Direction
Recast the items from the line containing "AIIC (531, 1209)" through the line containing "Blog (882, 16)" as a JSON list of strings, one string per line, with blank lines left out.

>> BEGIN Provided records

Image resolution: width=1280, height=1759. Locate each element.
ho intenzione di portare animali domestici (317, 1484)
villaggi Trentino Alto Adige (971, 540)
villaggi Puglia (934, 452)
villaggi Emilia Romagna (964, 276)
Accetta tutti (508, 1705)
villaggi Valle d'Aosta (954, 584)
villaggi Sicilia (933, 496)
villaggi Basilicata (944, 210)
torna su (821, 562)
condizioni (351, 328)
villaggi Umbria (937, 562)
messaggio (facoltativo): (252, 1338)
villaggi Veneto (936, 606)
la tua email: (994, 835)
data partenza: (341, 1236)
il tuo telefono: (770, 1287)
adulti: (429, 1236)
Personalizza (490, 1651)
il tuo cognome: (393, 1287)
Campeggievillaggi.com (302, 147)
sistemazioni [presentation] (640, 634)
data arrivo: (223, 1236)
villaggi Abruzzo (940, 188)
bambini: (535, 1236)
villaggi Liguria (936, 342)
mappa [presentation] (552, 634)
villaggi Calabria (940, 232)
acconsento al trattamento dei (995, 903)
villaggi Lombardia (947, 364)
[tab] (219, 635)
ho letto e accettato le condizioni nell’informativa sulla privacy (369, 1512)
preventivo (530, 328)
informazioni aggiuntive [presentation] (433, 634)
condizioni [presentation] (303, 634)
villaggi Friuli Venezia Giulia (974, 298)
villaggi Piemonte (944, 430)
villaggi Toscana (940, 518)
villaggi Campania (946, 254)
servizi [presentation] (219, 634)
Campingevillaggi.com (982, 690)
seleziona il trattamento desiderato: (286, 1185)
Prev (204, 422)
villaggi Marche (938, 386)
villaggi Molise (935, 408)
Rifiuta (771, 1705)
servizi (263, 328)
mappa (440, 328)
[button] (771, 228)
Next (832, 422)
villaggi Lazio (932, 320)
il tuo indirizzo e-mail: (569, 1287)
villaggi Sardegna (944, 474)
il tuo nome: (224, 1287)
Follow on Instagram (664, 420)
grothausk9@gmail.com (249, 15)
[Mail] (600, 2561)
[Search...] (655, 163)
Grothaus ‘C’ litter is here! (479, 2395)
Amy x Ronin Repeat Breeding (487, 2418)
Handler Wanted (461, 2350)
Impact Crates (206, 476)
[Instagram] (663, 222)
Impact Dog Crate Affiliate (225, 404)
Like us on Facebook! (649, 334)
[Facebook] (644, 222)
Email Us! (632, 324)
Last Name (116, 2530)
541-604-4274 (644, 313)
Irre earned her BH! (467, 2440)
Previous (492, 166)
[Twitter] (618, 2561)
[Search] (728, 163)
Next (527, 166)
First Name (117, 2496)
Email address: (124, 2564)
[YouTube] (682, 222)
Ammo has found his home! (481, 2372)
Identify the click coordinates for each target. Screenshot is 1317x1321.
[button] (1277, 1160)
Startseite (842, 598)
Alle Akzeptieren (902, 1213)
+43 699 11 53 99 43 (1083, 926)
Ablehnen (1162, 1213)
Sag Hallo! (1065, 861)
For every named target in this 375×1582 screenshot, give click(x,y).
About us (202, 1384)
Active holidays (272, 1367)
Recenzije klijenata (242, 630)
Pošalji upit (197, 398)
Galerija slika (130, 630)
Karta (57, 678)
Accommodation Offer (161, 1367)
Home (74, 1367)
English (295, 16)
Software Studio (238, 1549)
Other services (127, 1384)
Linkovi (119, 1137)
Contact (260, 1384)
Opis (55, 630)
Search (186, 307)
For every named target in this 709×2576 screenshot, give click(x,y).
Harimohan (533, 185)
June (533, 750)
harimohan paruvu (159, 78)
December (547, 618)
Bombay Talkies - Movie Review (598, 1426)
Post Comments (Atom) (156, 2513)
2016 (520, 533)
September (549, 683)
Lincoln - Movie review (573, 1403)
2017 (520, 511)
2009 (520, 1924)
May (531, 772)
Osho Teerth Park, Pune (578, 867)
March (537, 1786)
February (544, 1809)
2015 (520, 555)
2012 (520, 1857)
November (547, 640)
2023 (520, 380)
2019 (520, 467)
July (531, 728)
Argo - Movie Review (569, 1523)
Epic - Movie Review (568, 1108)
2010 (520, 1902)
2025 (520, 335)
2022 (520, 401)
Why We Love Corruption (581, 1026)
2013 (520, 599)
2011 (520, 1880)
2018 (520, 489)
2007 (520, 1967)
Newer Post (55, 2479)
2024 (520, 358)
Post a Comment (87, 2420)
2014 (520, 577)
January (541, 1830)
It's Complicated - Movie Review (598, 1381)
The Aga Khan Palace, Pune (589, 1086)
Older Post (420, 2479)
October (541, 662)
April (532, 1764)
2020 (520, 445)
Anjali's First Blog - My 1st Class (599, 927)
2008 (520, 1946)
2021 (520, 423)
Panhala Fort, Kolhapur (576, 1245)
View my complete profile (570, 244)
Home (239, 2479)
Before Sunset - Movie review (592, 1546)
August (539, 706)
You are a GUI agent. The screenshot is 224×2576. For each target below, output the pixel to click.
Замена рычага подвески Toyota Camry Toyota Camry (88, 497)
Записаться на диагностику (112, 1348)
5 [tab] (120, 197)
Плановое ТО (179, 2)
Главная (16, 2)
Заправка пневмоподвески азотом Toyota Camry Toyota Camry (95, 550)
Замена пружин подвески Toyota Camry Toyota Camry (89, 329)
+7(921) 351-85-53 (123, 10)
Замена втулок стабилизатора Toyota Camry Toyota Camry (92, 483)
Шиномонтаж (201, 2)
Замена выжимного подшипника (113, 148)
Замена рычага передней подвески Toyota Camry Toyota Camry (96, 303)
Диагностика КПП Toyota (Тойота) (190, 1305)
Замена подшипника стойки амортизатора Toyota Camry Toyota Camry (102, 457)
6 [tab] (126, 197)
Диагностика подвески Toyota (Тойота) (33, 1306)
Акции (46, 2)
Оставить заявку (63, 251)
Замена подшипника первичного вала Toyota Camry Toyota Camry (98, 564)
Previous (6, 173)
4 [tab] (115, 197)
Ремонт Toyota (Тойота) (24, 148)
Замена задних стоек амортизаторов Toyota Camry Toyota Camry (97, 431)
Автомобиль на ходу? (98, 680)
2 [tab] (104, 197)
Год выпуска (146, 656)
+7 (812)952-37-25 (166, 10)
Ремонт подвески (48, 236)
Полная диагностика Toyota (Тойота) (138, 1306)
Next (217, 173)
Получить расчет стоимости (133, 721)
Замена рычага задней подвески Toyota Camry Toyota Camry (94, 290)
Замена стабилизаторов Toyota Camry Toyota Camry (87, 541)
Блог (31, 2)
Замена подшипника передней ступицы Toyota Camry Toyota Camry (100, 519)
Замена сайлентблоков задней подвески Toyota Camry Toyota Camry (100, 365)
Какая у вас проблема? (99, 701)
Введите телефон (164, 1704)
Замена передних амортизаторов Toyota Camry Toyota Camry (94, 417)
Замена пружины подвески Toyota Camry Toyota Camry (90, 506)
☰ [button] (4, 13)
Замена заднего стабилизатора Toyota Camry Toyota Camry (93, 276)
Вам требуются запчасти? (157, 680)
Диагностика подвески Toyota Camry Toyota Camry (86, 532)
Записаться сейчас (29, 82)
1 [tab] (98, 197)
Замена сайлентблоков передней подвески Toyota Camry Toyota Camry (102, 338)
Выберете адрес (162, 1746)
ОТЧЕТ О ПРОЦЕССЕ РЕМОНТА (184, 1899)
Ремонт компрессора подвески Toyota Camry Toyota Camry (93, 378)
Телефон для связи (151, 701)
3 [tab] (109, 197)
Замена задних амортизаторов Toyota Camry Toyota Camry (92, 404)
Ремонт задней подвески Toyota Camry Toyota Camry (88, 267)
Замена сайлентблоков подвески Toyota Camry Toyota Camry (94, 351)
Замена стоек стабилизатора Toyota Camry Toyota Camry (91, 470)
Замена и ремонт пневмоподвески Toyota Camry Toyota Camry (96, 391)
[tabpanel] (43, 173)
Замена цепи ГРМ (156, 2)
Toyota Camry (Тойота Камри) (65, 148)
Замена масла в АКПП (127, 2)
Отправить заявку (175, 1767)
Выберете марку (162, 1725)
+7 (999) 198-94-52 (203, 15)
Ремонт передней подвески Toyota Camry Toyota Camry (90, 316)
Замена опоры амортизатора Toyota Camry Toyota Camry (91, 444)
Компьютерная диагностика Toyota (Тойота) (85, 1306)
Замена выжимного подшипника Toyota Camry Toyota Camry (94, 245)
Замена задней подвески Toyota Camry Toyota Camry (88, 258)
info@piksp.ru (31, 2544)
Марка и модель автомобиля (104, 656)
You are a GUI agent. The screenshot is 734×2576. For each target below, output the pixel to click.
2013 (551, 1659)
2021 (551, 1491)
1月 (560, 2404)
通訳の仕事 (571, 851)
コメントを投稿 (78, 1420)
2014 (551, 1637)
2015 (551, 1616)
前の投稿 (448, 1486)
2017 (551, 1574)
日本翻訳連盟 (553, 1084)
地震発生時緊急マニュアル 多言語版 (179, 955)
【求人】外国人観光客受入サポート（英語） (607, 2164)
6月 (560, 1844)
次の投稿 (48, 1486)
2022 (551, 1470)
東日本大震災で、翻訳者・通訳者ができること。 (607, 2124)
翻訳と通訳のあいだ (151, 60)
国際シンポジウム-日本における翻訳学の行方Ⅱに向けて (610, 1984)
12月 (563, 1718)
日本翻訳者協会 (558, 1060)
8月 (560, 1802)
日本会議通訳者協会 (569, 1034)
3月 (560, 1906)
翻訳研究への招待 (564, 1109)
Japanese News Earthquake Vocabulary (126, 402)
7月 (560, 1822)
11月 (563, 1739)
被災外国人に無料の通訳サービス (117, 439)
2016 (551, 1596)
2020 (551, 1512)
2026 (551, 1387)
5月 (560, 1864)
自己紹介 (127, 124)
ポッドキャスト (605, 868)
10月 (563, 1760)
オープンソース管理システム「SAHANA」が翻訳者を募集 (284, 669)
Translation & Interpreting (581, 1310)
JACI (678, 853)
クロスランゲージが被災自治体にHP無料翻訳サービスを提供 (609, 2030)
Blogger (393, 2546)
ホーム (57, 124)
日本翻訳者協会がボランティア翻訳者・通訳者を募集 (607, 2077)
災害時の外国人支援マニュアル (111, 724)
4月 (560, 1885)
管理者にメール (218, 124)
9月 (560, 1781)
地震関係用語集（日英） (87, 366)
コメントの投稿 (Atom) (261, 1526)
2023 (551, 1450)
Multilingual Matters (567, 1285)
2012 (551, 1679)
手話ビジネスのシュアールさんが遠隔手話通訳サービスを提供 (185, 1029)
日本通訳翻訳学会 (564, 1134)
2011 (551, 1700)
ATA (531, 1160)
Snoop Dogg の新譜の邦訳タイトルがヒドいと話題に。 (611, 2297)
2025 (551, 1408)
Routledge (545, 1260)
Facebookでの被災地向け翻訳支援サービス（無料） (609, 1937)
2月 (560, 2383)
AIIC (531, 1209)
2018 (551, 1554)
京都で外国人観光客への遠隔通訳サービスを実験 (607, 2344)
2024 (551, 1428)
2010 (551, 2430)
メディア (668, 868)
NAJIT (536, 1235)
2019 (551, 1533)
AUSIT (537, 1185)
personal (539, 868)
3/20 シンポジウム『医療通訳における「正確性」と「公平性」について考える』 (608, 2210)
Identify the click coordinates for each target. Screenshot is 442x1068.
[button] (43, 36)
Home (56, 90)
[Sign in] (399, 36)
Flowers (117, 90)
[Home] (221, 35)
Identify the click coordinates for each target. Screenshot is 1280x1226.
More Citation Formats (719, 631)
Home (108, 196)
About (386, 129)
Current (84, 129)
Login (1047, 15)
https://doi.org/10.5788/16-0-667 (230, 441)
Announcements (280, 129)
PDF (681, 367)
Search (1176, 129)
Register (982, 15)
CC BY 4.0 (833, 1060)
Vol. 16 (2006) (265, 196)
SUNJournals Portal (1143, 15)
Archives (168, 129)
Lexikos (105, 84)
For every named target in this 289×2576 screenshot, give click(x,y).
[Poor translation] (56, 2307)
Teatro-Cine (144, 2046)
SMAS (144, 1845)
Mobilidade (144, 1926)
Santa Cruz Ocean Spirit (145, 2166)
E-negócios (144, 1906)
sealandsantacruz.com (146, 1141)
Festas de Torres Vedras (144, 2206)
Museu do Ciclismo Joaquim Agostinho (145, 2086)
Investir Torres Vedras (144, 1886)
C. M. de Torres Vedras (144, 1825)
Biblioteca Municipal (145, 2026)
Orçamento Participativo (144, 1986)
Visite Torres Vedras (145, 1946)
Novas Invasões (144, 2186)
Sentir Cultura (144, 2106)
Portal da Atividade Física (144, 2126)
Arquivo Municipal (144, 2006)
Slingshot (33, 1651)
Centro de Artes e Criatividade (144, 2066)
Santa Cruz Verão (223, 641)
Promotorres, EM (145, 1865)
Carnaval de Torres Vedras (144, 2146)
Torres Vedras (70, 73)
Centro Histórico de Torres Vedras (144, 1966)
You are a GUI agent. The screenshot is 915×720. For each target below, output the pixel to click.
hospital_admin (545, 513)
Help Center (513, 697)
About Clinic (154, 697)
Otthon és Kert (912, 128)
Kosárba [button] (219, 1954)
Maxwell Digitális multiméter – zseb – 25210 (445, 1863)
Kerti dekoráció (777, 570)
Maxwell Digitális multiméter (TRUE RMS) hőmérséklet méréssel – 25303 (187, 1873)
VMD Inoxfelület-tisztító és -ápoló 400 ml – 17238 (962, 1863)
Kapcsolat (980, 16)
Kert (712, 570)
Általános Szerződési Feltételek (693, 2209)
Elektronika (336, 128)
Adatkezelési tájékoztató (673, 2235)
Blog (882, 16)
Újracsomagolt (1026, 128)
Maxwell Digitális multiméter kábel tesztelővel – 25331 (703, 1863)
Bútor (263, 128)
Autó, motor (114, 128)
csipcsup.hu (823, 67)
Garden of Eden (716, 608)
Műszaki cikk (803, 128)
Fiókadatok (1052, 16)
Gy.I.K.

>> END Provided records

Solution to this task
[
  "AIIC (531, 1209)",
  "2018 (551, 1554)",
  "京都で外国人観光客への遠隔通訳サービスを実験 (607, 2344)",
  "2024 (551, 1428)",
  "2010 (551, 2430)",
  "メディア (668, 868)",
  "NAJIT (536, 1235)",
  "2019 (551, 1533)",
  "AUSIT (537, 1185)",
  "personal (539, 868)",
  "3/20 シンポジウム『医療通訳における「正確性」と「公平性」について考える』 (608, 2210)",
  "Identify the click coordinates for each target. Screenshot is 442x1068.",
  "[button] (43, 36)",
  "Home (56, 90)",
  "[Sign in] (399, 36)",
  "Flowers (117, 90)",
  "[Home] (221, 35)",
  "Identify the click coordinates for each target. Screenshot is 1280x1226.",
  "More Citation Formats (719, 631)",
  "Home (108, 196)",
  "About (386, 129)",
  "Current (84, 129)",
  "Login (1047, 15)",
  "https://doi.org/10.5788/16-0-667 (230, 441)",
  "Announcements (280, 129)",
  "PDF (681, 367)",
  "Search (1176, 129)",
  "Register (982, 15)",
  "CC BY 4.0 (833, 1060)",
  "Vol. 16 (2006) (265, 196)",
  "SUNJournals Portal (1143, 15)",
  "Archives (168, 129)",
  "Lexikos (105, 84)",
  "For every named target in this 289×2576 screenshot, give click(x,y).",
  "[Poor translation] (56, 2307)",
  "Teatro-Cine (144, 2046)",
  "SMAS (144, 1845)",
  "Mobilidade (144, 1926)",
  "Santa Cruz Ocean Spirit (145, 2166)",
  "E-negócios (144, 1906)",
  "sealandsantacruz.com (146, 1141)",
  "Festas de Torres Vedras (144, 2206)",
  "Museu do Ciclismo Joaquim Agostinho (145, 2086)",
  "Investir Torres Vedras (144, 1886)",
  "C. M. de Torres Vedras (144, 1825)",
  "Biblioteca Municipal (145, 2026)",
  "Orçamento Participativo (144, 1986)",
  "Visite Torres Vedras (145, 1946)",
  "Novas Invasões (144, 2186)",
  "Sentir Cultura (144, 2106)",
  "Portal da Atividade Física (144, 2126)",
  "Arquivo Municipal (144, 2006)",
  "Slingshot (33, 1651)",
  "Centro de Artes e Criatividade (144, 2066)",
  "Santa Cruz Verão (223, 641)",
  "Promotorres, EM (145, 1865)",
  "Carnaval de Torres Vedras (144, 2146)",
  "Torres Vedras (70, 73)",
  "Centro Histórico de Torres Vedras (144, 1966)",
  "You are a GUI agent. The screenshot is 915×720. For each target below, output the pixel to click.",
  "hospital_admin (545, 513)",
  "Help Center (513, 697)",
  "About Clinic (154, 697)",
  "Otthon és Kert (912, 128)",
  "Kosárba [button] (219, 1954)",
  "Maxwell Digitális multiméter – zseb – 25210 (445, 1863)",
  "Kerti dekoráció (777, 570)",
  "Maxwell Digitális multiméter (TRUE RMS) hőmérséklet méréssel – 25303 (187, 1873)",
  "VMD Inoxfelület-tisztító és -ápoló 400 ml – 17238 (962, 1863)",
  "Kapcsolat (980, 16)",
  "Kert (712, 570)",
  "Általános Szerződési Feltételek (693, 2209)",
  "Elektronika (336, 128)",
  "Adatkezelési tájékoztató (673, 2235)",
  "Blog (882, 16)"
]